DOCUMENT TEXT —
- Opening Delimiter -
I recently had an article published in Food Manufacturing that summarized how checkweigher innovations help address food processing challenges, including brand integrity, the bottom line, and regulatory compliance. You can read that Food Manufacturing article to catch up on the latest checkweigher innovations, but today I wanted to address regulatory compliance.
Food manufacturers use checkweighing to ensure that the weight of a packaged product being shipped out the door matches the weight on the label, and confirm that all the intended pieces are included in the final package. A checkweigher weighs every product in motion. It classifies, counts and rejects products that are off spec, which helps food processors to meet throughput and legal requirements.
The US Food and Drug Administration (FDA) has set guidelines and regulations for the food industry, especially when it comes to labeling products. The FDA is responsible for assuring that foods sold in the United States are safe, wholesome and properly labeled. Included in those guidelines are statements that relate to ensuring that what manufacturers say on their label matches the actual content of the package:
“The net quantity of contents (net quantity statement) is the statement on the label which provides the amount of food in the container or package. It must be expressed in weight, measure or numeric count. Generally, if the food is solid, semisolid or viscous, it should be expressed in terms of weight. If the food is a liquid, it should be expressed in fluid measure (e.g., fl oz). 21 CFR 101.105(a)(b)(c).”
The FDA CFR – Code of Federal Regulations Title 21 states that:
“The act of delivering the wrapped clusters (consumer units) during the retail sale without an accurate net weight statement or alternatively without weighing at the time of sale shall be deemed an act which results in the product’s being misbranded while held for sale.”
- Closing Delimiter -
WHAT YOU NEED TO DO —
a) Rewrite the passage of the checkweighing article that begins at the words "Food manufacturers use" and stops after "and legal requirements.", changing "off spec" to "out of specification".
b) In one to three sentences, explain why food manufacturers use checkweighing, according to the checkweighing article.
c) Write what comes next in the article on checkweighing and FDA labeling rules, picking up after its final sentence.
The entries have no connection to the article on checkweighing.

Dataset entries
- Opening Delimiter -
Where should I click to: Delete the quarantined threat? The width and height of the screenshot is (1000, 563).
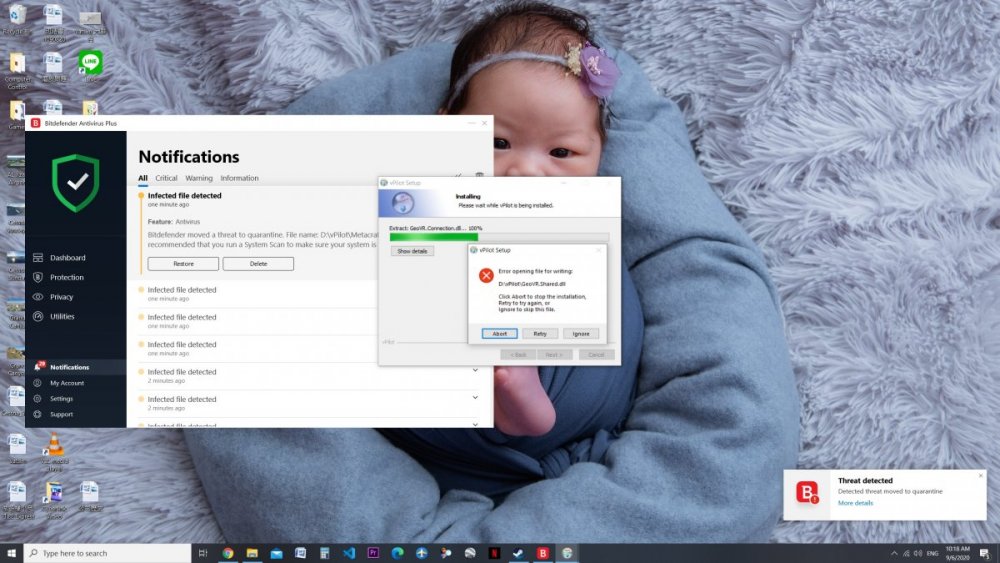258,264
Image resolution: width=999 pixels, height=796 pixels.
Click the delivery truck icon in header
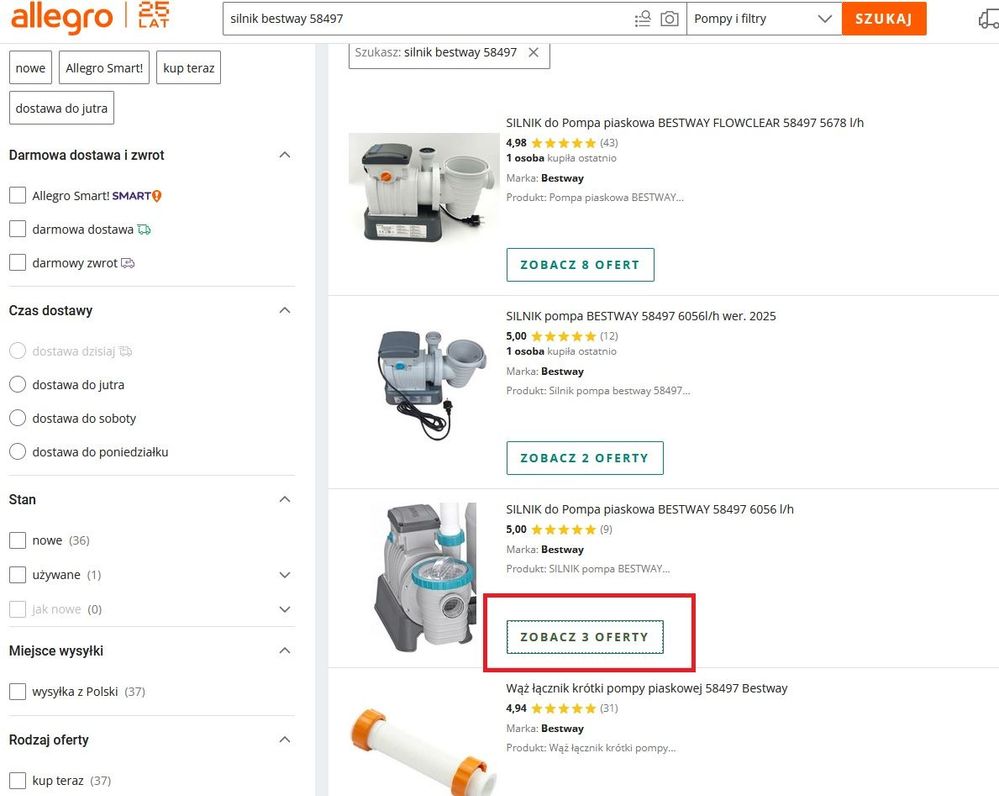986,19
- Closing Delimiter -
TASK ANSWERS —
a)
Food manufacturers use checkweighing to ensure that the weight of a packaged product being shipped out the door matches the weight on the label, and confirm that all the intended pieces are included in the final package. A checkweigher weighs every product in motion. It classifies, counts and rejects products that are out of specification, which helps food processors to meet throughput and legal requirements.

b) They use it to make sure the weight of each packaged product shipped out matches the weight on its label and to confirm that all intended pieces are in the final package. By classifying, counting and rejecting off-spec products, a checkweigher helps processors meet throughput and legal requirements.

c)
Section 502 of the Federal Food, Drug and Cosmetic Act (FFDCA) contains provisions on misbranding including some that relate to false or misleading labeling. “A device’s labeling misbrands the product if:
- Its labeling is false or misleading in any particular;
- It is in package form and its label fails to contain the name and place of business of the manufacturer, packer, or distributor and an accurate statement of the quantity of the contents in terms of weight, measure, or numerical count…”
A tray of chocolates with one empty spot can be an embarrassment that can hurt your brand. A bag of coffee beans that contains an ounce more than the customer expected would be costly to the business. But for some businesses, under- or overfill is a much more serious situation, as witnessed by one lab that worked with the FDA to have a voluntary recall of its product. The affected lot may have contained some tablets exceeding weight requirements which may lead to super-potent tablets, which could adversely affect health. Another lab delivered empty capsules in its 100-count bottles. A checkweigher may have been able to catch those errors if the weight was off-spec and didn’t meet the net content numbers on the label.
With the trend of single serving packaging for snacks and meals, checkweighers are becoming even more important to help ensure accurate weight control; an extra ounce added to each single serving multiplied by the tens of thousands of packages going out the door will add up to a lot of lost profit. Even worse, because the portions are much smaller in a single-serve container, a customer will notice immediately if they have been shortchanged in product. And recalls could mean millions of products instead of thousands. Controlling underfill and overfill in your packaged food to meet legal requirements will become even more difficult without the right technology in place.
And there are legal consequences for selling misbranded products. These consequences can range from warnings to recalls to felony prosecutions.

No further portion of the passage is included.